In the age of artificial intelligence (AI), metadata is the raw material of mass surveillance. It is collected to discover and track everything we do online: with what or whom we connect, when, from where, and how often. From metadata emerges long-term patterns in our digital life. These patterns can be discovered and used by anyone with the technical means to collect and analyze enough metadata.

Here’s everything you need to know about metadata so you can take steps to better protect your privacy online.

What is metadata?

Metadata simply means “data about data,” or information about information. Any digital asset has metadata: an image file on your computer no less than an encrypted message sent to a friend.

Think of a personal image file which is password protected so only you or trusted parties can view it. While the content of the image might not be accessible, information about the file itself is still visible: its size in MBs, whether it’s a .jpg or .gif, its location on your harddrive, even the date in which it was created or last modified.

While these details might sound unimportant, when it comes to communicating privately online, the consequences of metadata are more serious. Even when our communications are encrypted, there is still visible information about it that can be accessed. The question is how can this metadata be accumulated to know who we are and what we do?

Types of metadata

There are many types of metadata depending on the data or file type, as well as the software, system, and network being used. Let’s focus on data in transit: when we send digital information across a network, like when we send an email or request to access a website. Metadata for network traffic includes:

  • IP addresses: reveals multiple pieces of metadata, including the locations, devices, and ISP information about who is sending what to whom
  • Sizes of data packets: e.g., how many MBs a sent file is, or the total number of data packets sent to a given recipient
  • Timing signatures: when the data was sent and received, as well as how long a connection is made (e.g., time spent on a website or video call)
  • File types: if unencrypted, it might be visible whether what you’re sending is, for example, a .txt or .jpg image, not to mention what the content of the file is
  • Encryption type: the cryptographic protocol protecting your data can be identified through unique signatures, which can be the basis of censorship surveillance blocking access to information via a VPN

Can metadata reveal my identity?

Metadata like your IP address does not directly reveal your name or address. However, it is the prime information which is used to track people online. In many cases, it can directly link your long-term activity online directly to you via additional information gained, for instance, from your Internet Service Provider (ISP). But this is the least worrying part.

The scary thing about metadata is that once it is aggregated in mass by AI surveillance systems, it can reveal a lot more than our names. With information gained from our ISPs, it can link our name to everything we have done online, and even to what we are predicted to do based on algorithms.

What does metadata reveal about what I do online?

Take it from the mouth of the NSA’s General Counsel, Stewart Baker:

“Metadata absolutely tells you everything about somebody’s life. If you have enough metadata, you don’t really need content.”

When metadata is accumulated over time and in mass, it can reveal even more than decrypted content would.
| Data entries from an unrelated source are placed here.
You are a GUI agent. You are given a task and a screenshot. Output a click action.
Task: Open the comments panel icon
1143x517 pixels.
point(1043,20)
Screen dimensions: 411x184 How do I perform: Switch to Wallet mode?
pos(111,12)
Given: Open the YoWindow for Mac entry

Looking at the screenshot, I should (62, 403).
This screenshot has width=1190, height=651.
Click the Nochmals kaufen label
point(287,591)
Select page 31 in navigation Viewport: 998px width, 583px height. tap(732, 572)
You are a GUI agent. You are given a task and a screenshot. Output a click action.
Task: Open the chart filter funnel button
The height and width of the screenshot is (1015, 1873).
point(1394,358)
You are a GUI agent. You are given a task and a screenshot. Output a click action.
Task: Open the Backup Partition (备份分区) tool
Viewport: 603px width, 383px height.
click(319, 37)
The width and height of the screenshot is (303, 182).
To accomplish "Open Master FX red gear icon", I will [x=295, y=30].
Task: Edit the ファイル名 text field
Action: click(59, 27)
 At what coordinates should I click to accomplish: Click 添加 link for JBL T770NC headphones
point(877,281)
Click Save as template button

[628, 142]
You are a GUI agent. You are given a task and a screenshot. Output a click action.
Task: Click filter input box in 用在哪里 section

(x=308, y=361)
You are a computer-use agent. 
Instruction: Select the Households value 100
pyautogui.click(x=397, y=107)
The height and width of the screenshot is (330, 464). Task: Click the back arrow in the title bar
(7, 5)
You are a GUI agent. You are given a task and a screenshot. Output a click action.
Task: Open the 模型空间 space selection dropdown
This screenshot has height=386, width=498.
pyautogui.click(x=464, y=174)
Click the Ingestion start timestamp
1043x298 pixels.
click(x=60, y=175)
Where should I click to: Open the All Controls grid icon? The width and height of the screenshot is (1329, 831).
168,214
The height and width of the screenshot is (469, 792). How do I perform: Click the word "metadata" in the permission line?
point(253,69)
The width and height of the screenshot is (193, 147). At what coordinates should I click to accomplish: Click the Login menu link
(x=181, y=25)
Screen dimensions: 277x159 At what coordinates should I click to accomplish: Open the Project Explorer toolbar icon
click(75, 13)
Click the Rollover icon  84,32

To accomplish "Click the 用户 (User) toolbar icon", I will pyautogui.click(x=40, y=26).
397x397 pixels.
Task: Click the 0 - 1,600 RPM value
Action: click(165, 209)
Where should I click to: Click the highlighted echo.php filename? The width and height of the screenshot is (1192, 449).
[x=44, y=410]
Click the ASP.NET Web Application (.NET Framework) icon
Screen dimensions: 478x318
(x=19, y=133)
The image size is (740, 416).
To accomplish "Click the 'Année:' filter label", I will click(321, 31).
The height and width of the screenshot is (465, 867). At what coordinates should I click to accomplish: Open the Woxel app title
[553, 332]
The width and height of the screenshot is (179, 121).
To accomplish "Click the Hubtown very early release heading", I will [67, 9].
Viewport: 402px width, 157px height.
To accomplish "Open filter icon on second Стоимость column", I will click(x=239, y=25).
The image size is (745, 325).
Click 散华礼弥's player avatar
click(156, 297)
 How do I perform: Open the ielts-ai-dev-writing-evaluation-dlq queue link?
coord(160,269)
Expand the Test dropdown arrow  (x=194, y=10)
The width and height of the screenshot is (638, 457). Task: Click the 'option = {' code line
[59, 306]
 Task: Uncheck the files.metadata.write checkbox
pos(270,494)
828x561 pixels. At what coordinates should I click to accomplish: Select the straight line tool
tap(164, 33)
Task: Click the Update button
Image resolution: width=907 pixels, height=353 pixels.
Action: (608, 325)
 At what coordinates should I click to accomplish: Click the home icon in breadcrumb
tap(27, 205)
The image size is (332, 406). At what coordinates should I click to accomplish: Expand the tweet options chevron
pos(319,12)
  • Location histories. Your IP address* shows your proximate location when you make a web connection. Over time, this data can show your precise movements in the world. Metadata from apps like Google Maps give Big Tech companies the ability to keep records of everywhere you’ve ever been via geolocation tracking.
  • Connection histories. Tracking your IP address leads to detailed profiles of your browsing histories, including web services you’ve visited and transactions made.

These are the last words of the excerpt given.